Le juge Moore-Bick sait qu'il lui faut gagner la confiance des rescapés et des familles des victimes s'il souhaite que le travail de l'enquête soit considéré comme valable. La méfiance face aux autorités est palpable. Beaucoup se sont sentis négligés, oubliés, estiment que leur sécurité avait moins de valeur pour les autorités locales que si leur tour avait été plus «chic», située à quelques rues de là, parmi les maisons de Notting Hill. Le sentiment d'injustice est immense et affleure à nouveau lorsqu'un fils de victime, Mohammed Samimi, explique que son père, qui souhaitait venir d'Iran pour témoigner et se recueillir sur la tombe de son épouse, Fatemeh Afrasiabi, s'est vu refuser un visa.
«Culpabilité». Il faudrait des pages et des pages pour raconter ces témoignages, tant chacun d'eux est poignant. La sœur de Fatemeh, Sakineh, 65 ans, adorait les bus à impériale de Londres, coudre et dessiner. Et elle cuisinait à merveille, notamment une soupe de poissons iranienne, raconte sa fille. «Ma mère a été tuée par la négligence des autorités», dénonce-t-elle. A moitié aveugle, perclue d'arthrose et ne se déplaçant qu'avec un déambulateur, Sakineh n'aurait pas dû vivre plus haut qu'un quatrième étage, mais les services du logement lui avaient attribué un appartement… au dix-huitième.
Au-delà de la douleur et des larmes, percent sans cesse la colère, le sentiment d'injustice, la conviction qu'un tel drame aurait pu être évité.
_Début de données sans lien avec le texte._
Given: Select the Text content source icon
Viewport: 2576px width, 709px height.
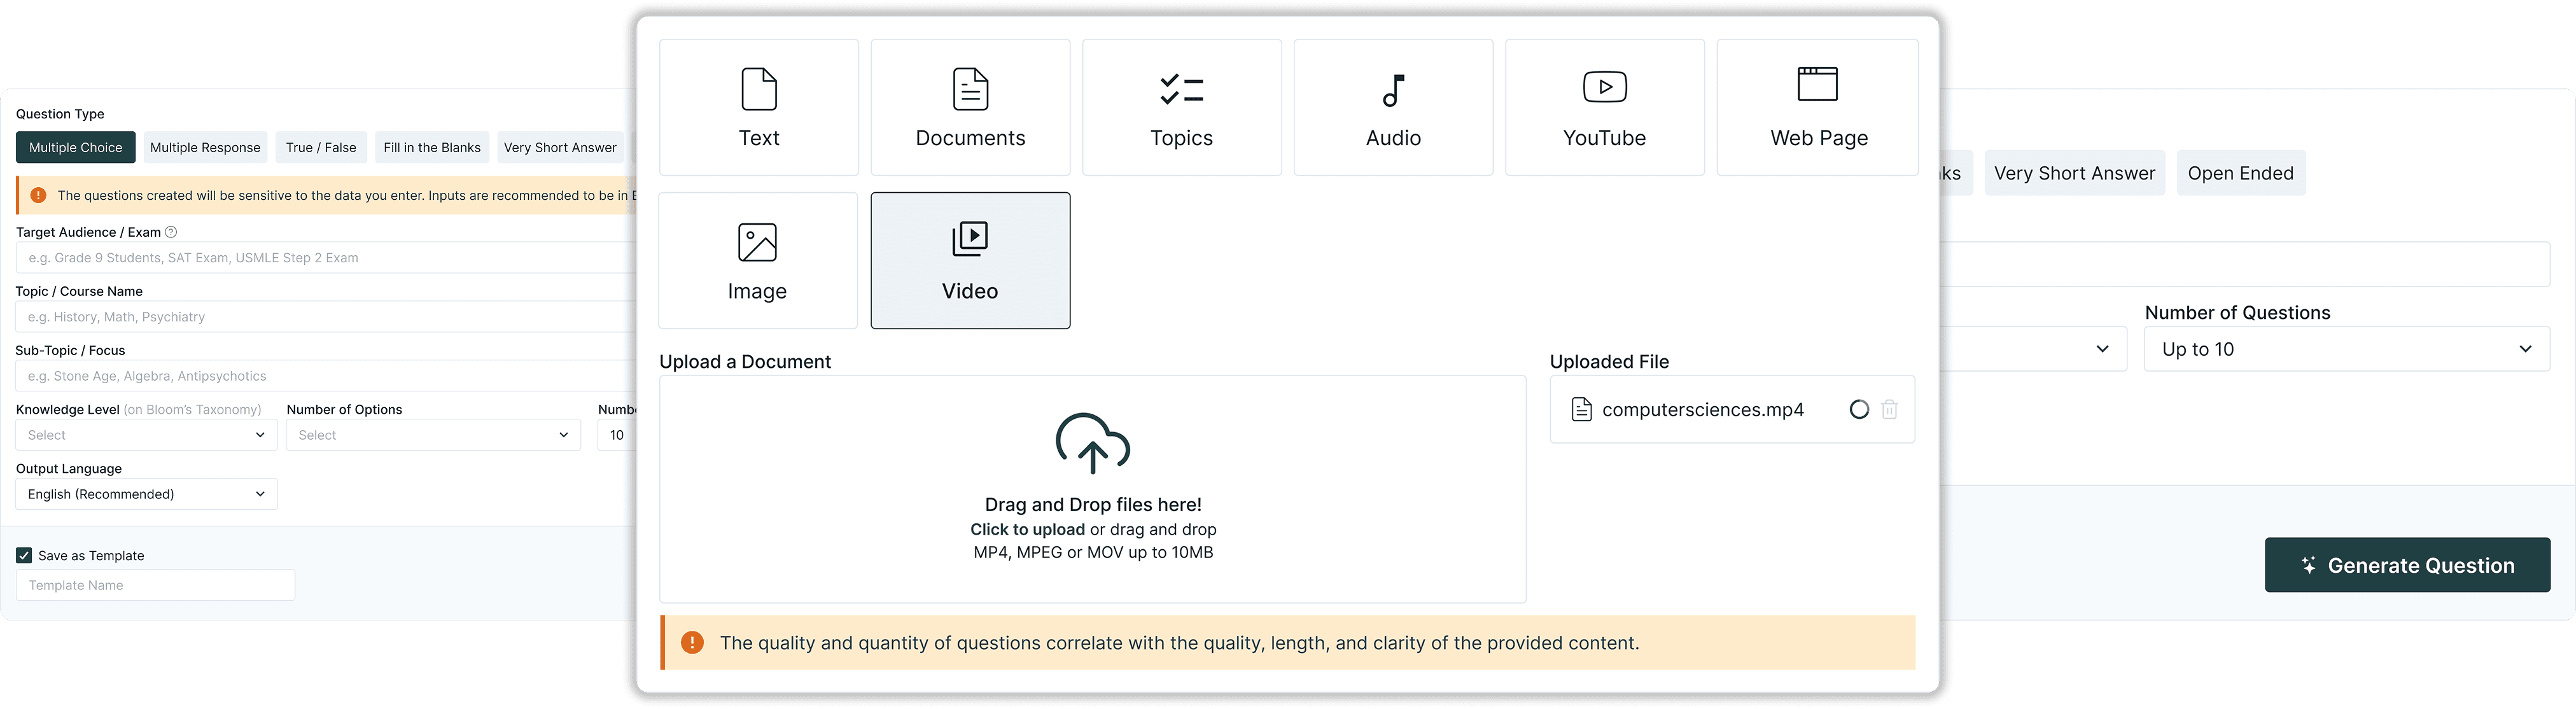Looking at the screenshot, I should click(758, 107).
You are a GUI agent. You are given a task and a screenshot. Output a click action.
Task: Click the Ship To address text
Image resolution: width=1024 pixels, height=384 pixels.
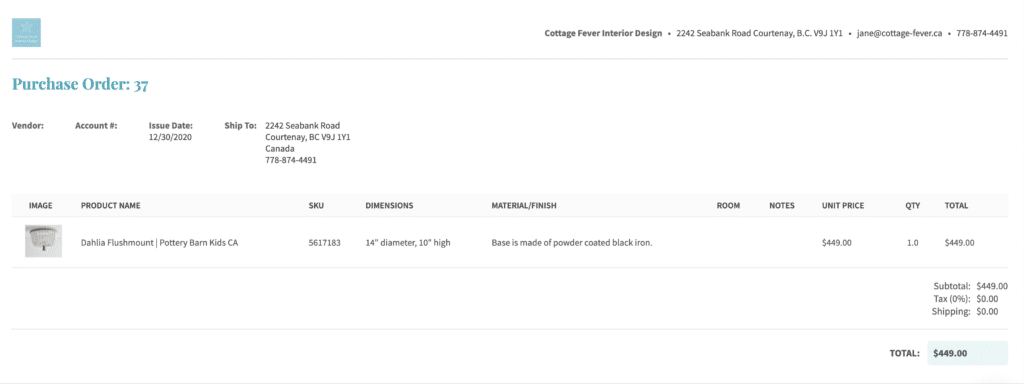pos(308,142)
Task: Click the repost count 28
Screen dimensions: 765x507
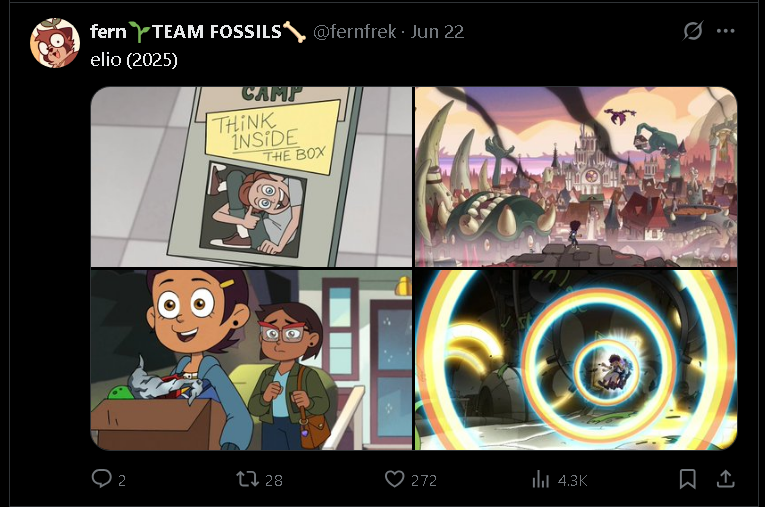Action: [274, 480]
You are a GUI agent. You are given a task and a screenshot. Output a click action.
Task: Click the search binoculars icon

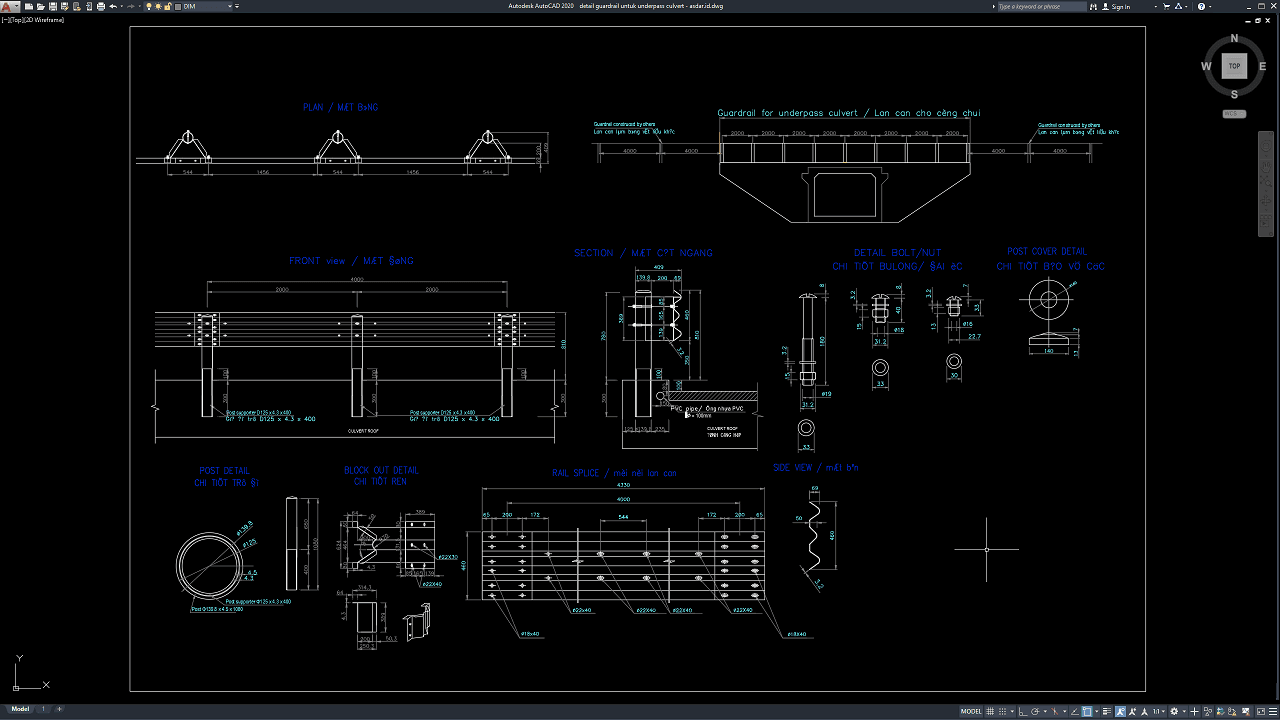pyautogui.click(x=1093, y=6)
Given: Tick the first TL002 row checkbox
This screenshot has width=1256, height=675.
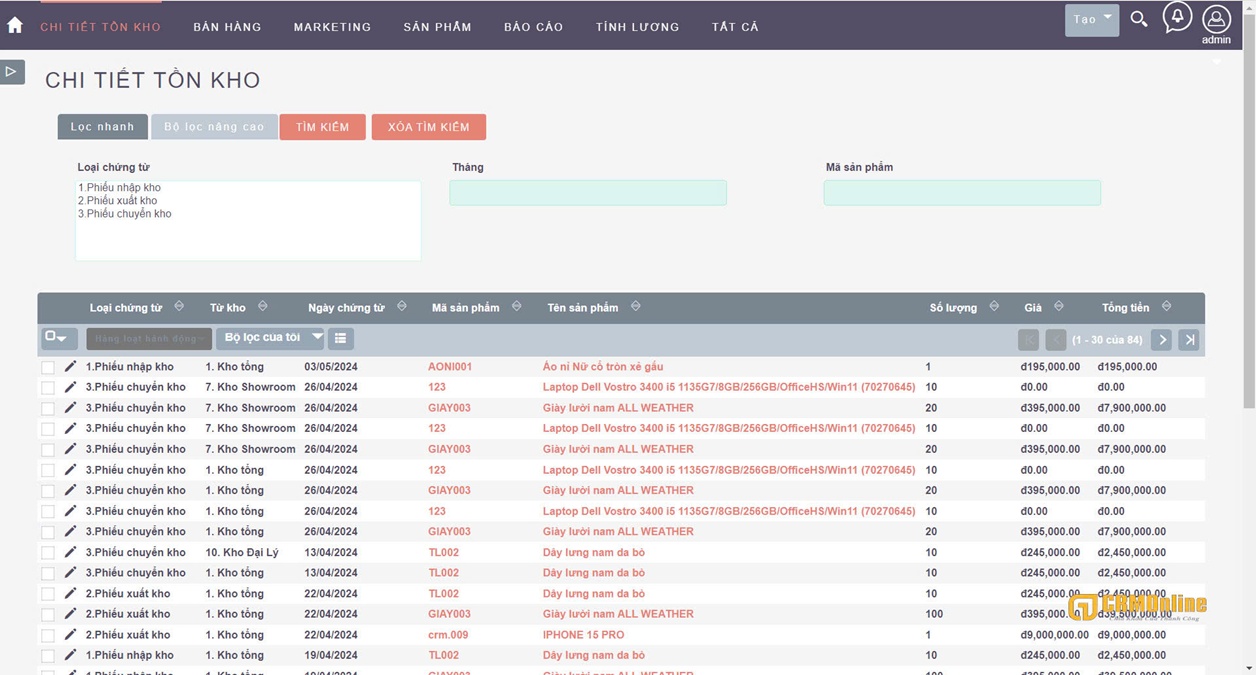Looking at the screenshot, I should click(x=48, y=552).
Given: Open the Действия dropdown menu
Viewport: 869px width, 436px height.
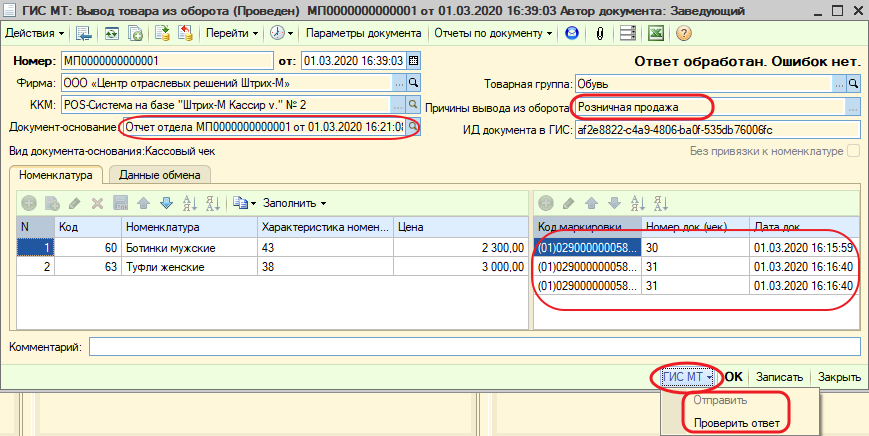Looking at the screenshot, I should point(34,33).
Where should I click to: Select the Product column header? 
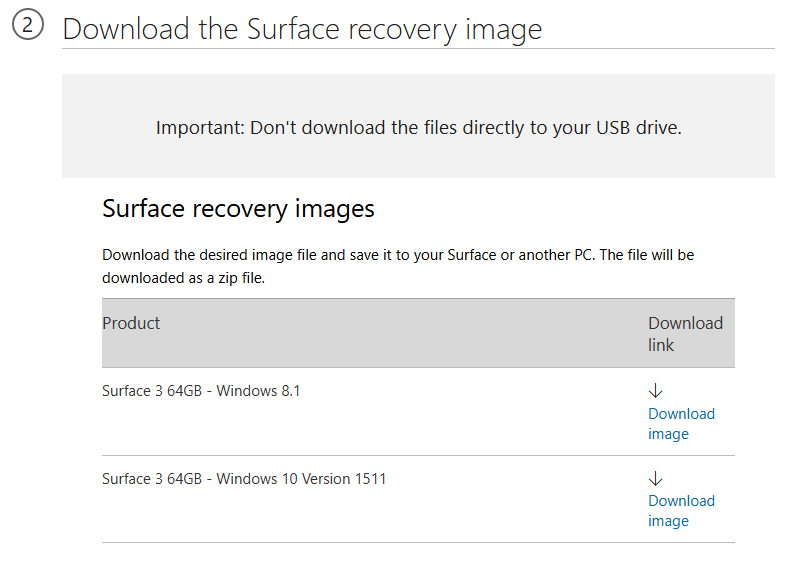[131, 323]
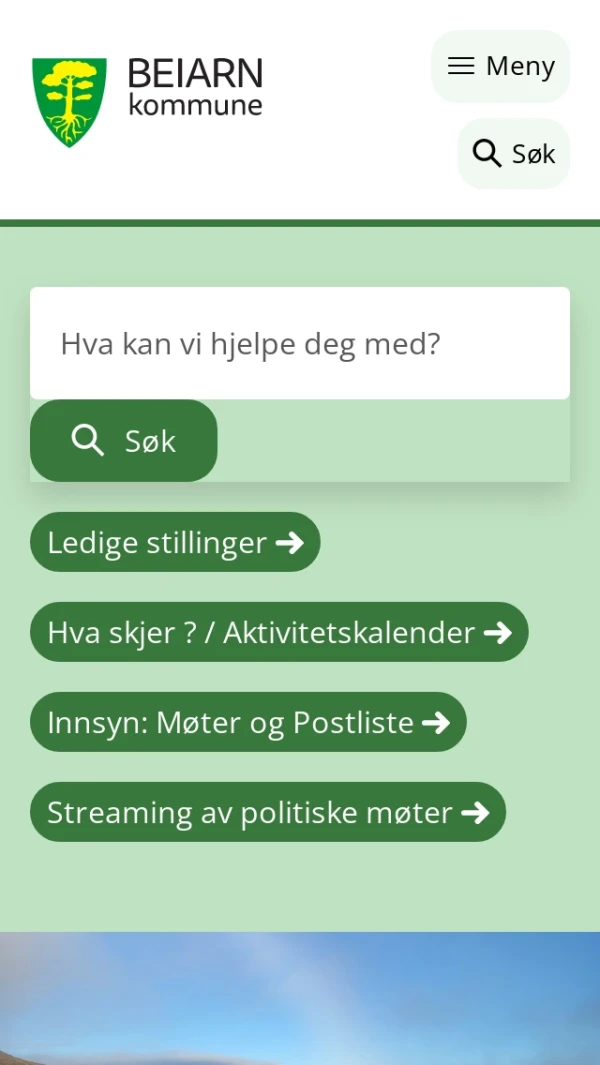Screen dimensions: 600x1065
Task: Open header search via Søk
Action: [x=513, y=153]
Paulos Tekle a perdu son fils de 5 ans, Isaac. Il est resté dans leur appartement au dix-huitième étage, suivant les consignes des pompiers qui lui ont dit «restez là, on va venir vous chercher». Ils sont revenus, mais trop tard. «Que se serait-il passé si je ne les avais pas écoutés ? Il faut que je vive avec cette culpabilité.»
Un rapport a été publié mercredi par l’organisation caritative Muslim Aid, qui blâme les autorités locales pour leur réponse inadéquate juste après l’incendie. Ce sont les habitants du quartier qui, au début, ont pris en charge l’aide aux rescapés.